National Leader in Cybersecurity Chosen as JALC Alumnus of the Year
March 6, 2018
CARTERVILLE — Jarrod Echols — a 2008 graduate of John A. Logan College — has been chosen as the College’s 2018 Alumnus of the Year.
He will speak at graduation in May.
Echols, a Murphysboro native, gained considerable attention more than a year ago when he was named to the White House Information Technology Team where he identified and combated threats to the Executive Office of the President network.
Then, Echols pointed to instructors at John A. Logan College for his professional success. Echols, in fact, marveled at the instruction he received at John A. Logan College, praising JALC Professor Mark Rogers for his passion in the classroom.
“Mark Rogers stood out the most, especially since his focus was on network security,” Echols said. “He always went into amazing detail on how to secure the network based on his own experiences outside the classroom. The classes included a lab, which allowed me to practice hands-on with the equipment and software.”
Echols recently left the White House after being offered a job with one of the world’s largest private cybersecurity companies. He is now traveling many parts of the world helping large corporations and other entities with securing their networks.
“The success in my career is a reflection of the dedicated instructors and staff at John A. Logan College,” Echols said. “They have a strong desire to make sure students succeed.”
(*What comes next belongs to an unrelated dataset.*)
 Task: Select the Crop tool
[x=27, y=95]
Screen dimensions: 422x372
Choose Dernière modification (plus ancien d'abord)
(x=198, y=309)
Echols said he especially enjoyed spending time on classroom projects that included building wireless network designs and learning how operating systems interacted with computer hardware.
Echols’ love for information technology and his interest in law enforcement — fostered by his father, Paul Echols, a decorated Carbondale police officer — combined together to lead him into the field of information security, he explained.
After JALC, Jarrod transferred to Southern Illinois University where he completed a Bachelors in Information Systems Technology and a Masters of Public Administration.
During Echols' Master’s program, he was invited to an internship with the US Senate Sergeant At Arms Information Security program. This internship led to Echols becoming a full-time employee for a defense contractor supporting the US Senate Cyber Security Operations Center and eventually a government employee leading the Cyber Threat Intelligence Branch. After helping build the Cyber Threat Intelligence program for the US Senate, Echols accepted a position with the White House Threat Intelligence Team at the Executive Office of the President for a year, and is now working for the private threat intelligence company “Flashpoint.”